Brecht doesn’t want to talk about this. “We came to an understanding,” he says, showing me both palms, the gesture of friendliness and peace which is supposed to mollify the angry. I’m not angry, I’m just curious and concerned for Tommy, and the gesture annoys me. I pretend to listen to him as he walks around and describes things to do, and I wonder when he will go home.
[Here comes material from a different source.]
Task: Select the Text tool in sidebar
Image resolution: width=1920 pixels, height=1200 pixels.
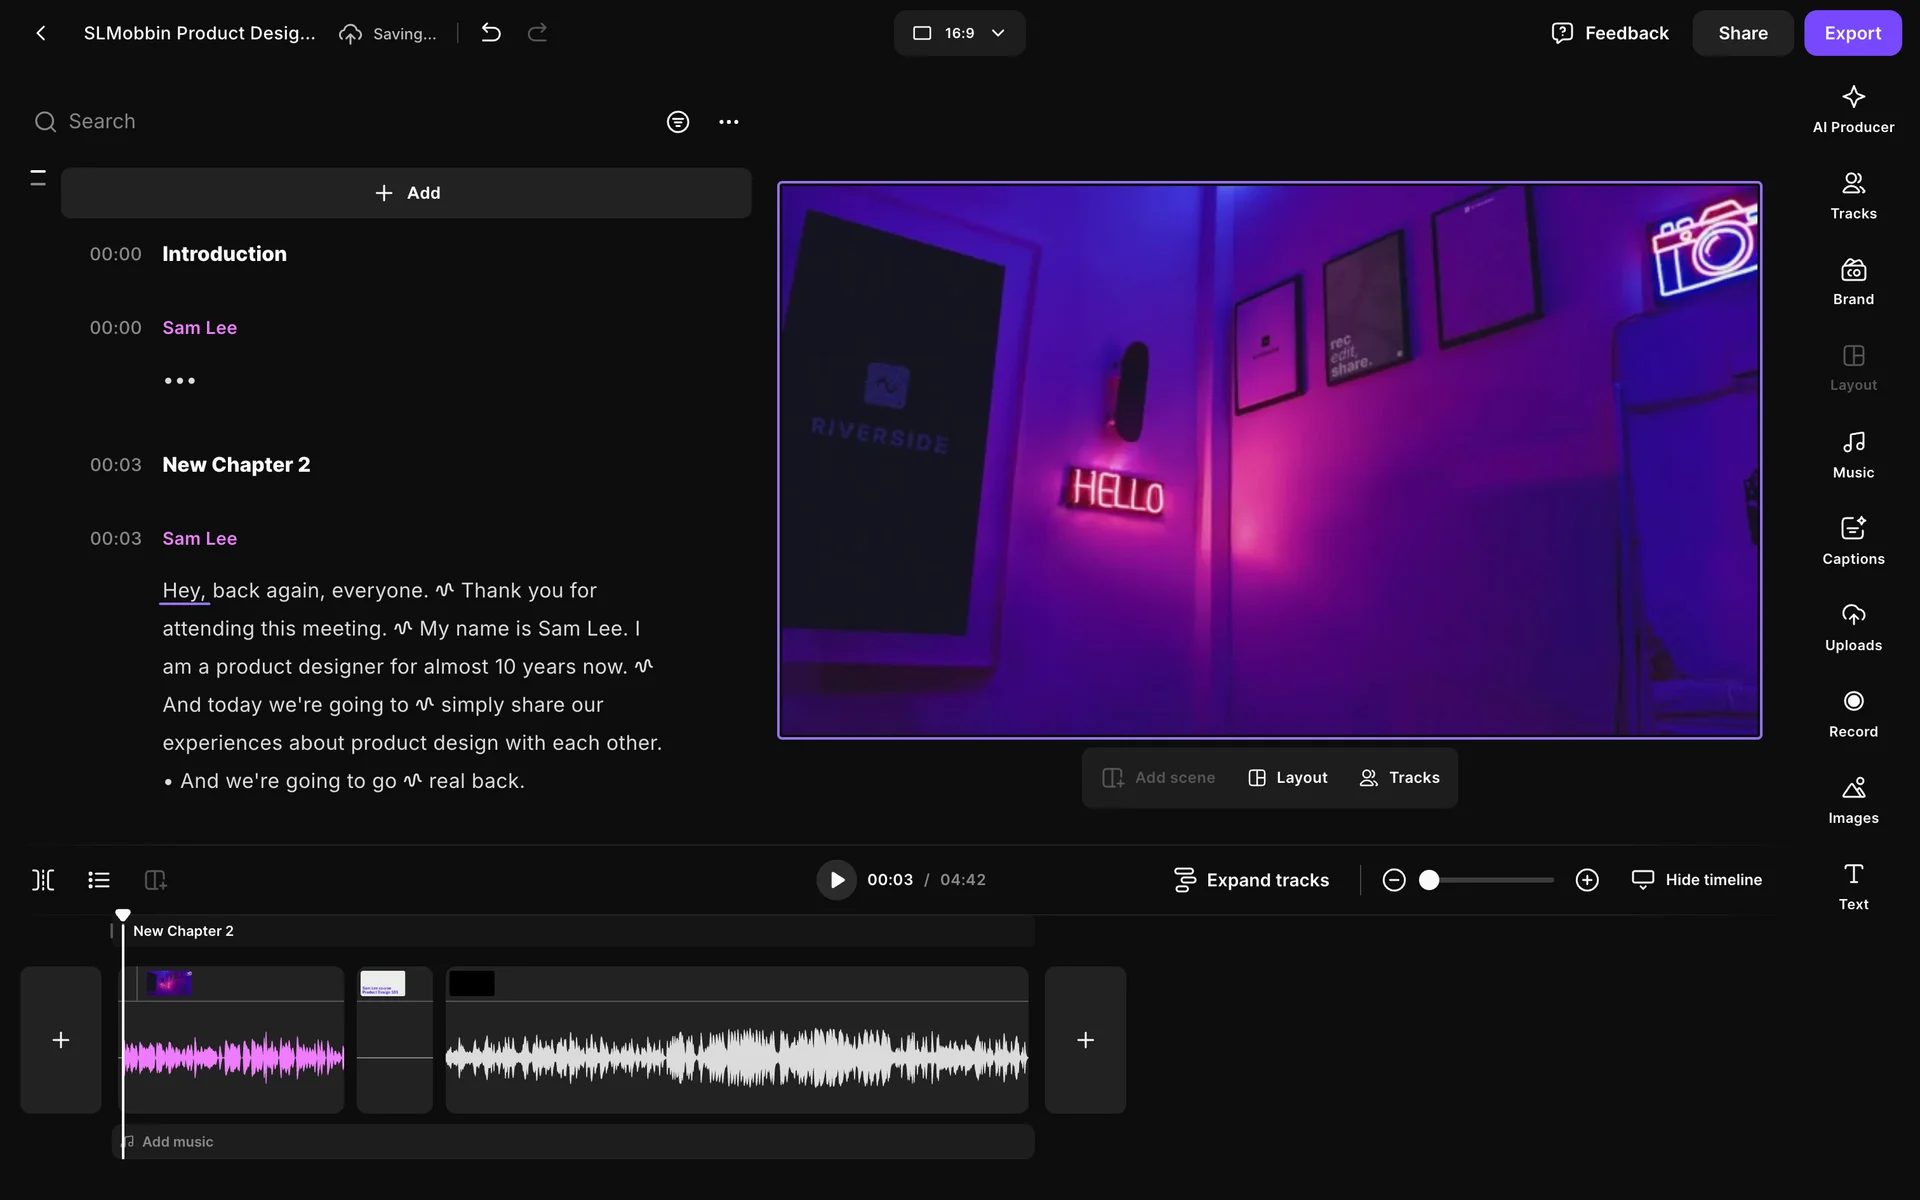Action: pos(1852,886)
“Kenneth?” Brecht calls over to Jughead, who is still staring straight ahead.
“Yes?” Jughead screams.
“Jim’s here, you can clock out now.”
“It’s Jake.”
He looks at me for a moment, as if absorbing this information into the deepest recesses of his brain. His eyes assure me he will never make that mistake again. He never will. “Jake,” he says.
Jughead walks out wordlessly, and Brecht says, in a low, conversational voice, “Did you ever notice that kid is hard to understand?”
I shake my head.
Brecht shrugs and continues walking me down the aisles. “Oh,” he says off-handedly as he moves a bag of Wenke chips from foot level to the top. “Was there a problem at the drug-testing center?”
“No, no problem. There was a long wait. I needed to—”
“I’m going to need that clean drug test.”
“You’re going to get it.”
Two and half hours later, Brecht is still here. He is back in the office. I have already done most of the things I was expected to do tonight and would be smoking out front, if there was no chance he would catch me and give me a five-minute patronizing lecture about it, when he calls me into the back room. It is dark in there, but for a small black and white TV he has brought in. He has been watching videos from the surveillance cameras from the past week, like a football coach going over game tape. I expect he has drawn up a chalkboard somewhere with x’s and o’s, game plans for how we can better serve the customer.
“Jake, we’ve got a problem,” he tells me.
Oh, Christ. He’s noticed I’ve played with the camera dates. He knows I’ve had Jughead work for me late-night. He knows, he knows, he knows. He knows everything.